Aim of the task → Only the text of the records belongs in the answer, copied exactly and without pictures.

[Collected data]
BEGIN

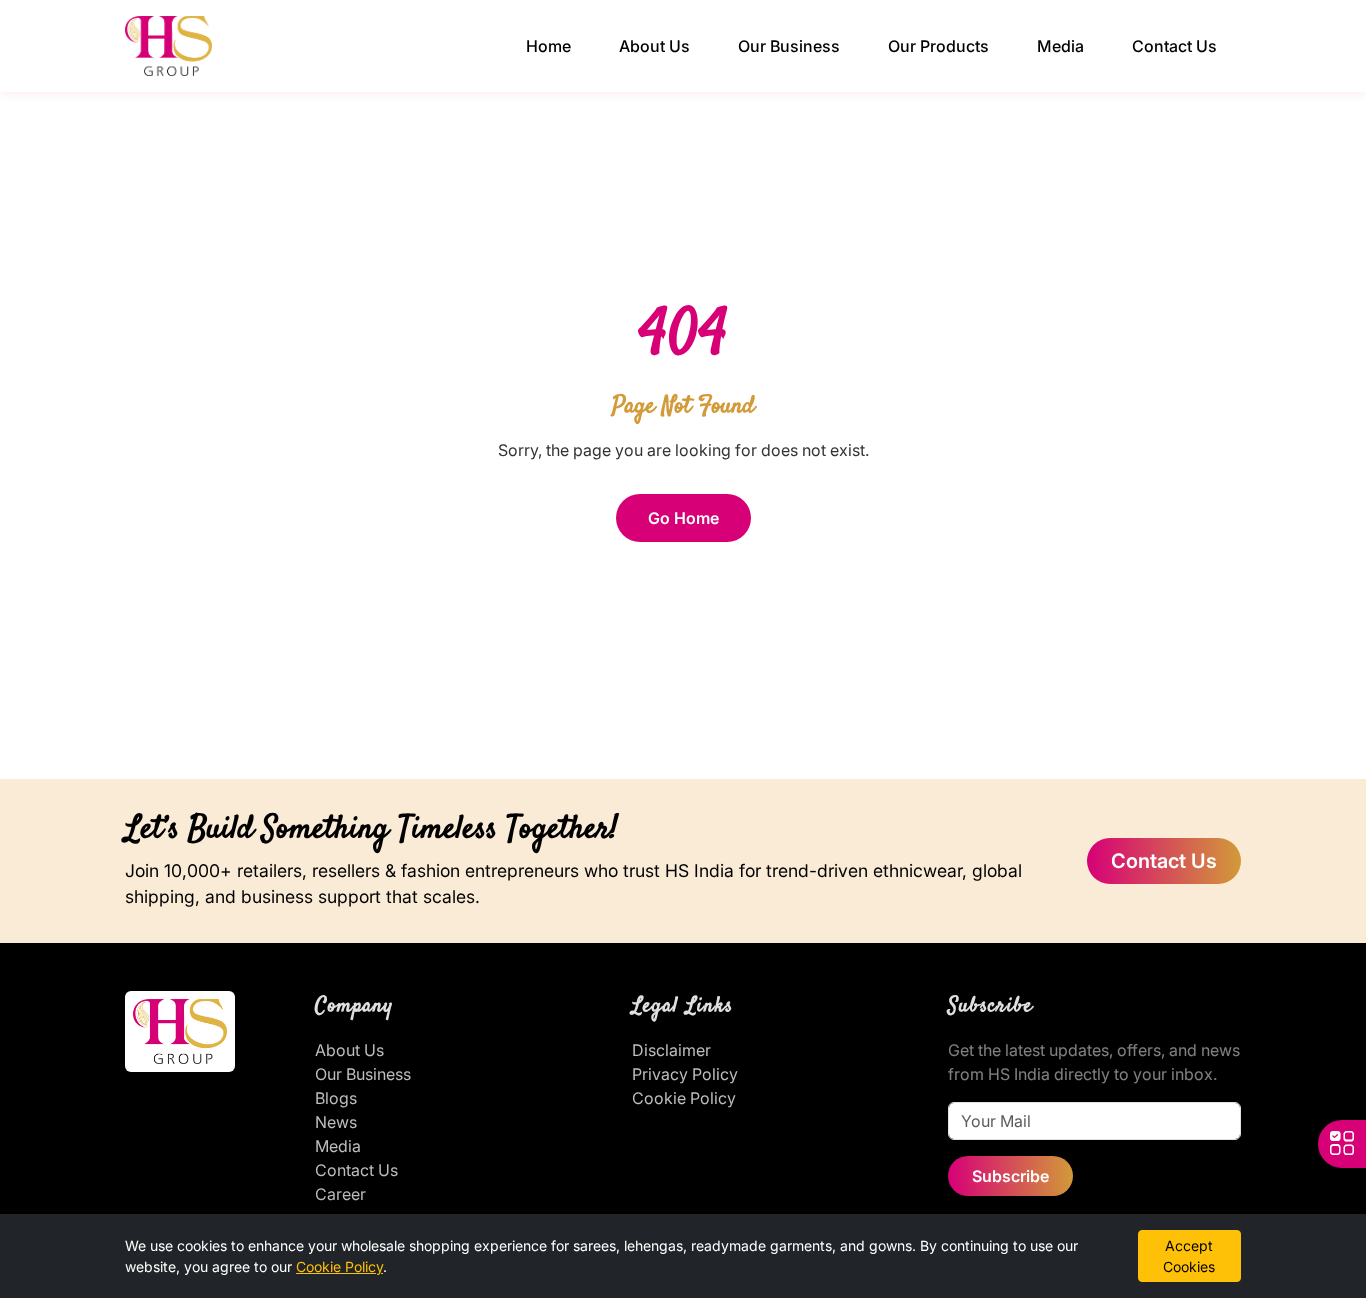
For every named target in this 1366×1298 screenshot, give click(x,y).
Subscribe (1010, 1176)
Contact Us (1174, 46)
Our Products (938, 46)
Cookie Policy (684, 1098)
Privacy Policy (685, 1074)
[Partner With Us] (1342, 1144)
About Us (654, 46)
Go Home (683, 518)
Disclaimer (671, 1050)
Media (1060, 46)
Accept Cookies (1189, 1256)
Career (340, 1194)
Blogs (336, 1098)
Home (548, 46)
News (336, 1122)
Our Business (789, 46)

END

Task result →
For every named target in this 1366×1298 screenshot, give click(x,y).
Subscribe (1010, 1176)
Contact Us (1174, 46)
Our Products (938, 46)
Cookie Policy (684, 1098)
Privacy Policy (685, 1074)
[Partner With Us] (1342, 1144)
About Us (654, 46)
Go Home (683, 518)
Disclaimer (671, 1050)
Media (1060, 46)
Accept Cookies (1189, 1256)
Career (340, 1194)
Blogs (336, 1098)
Home (548, 46)
News (336, 1122)
Our Business (789, 46)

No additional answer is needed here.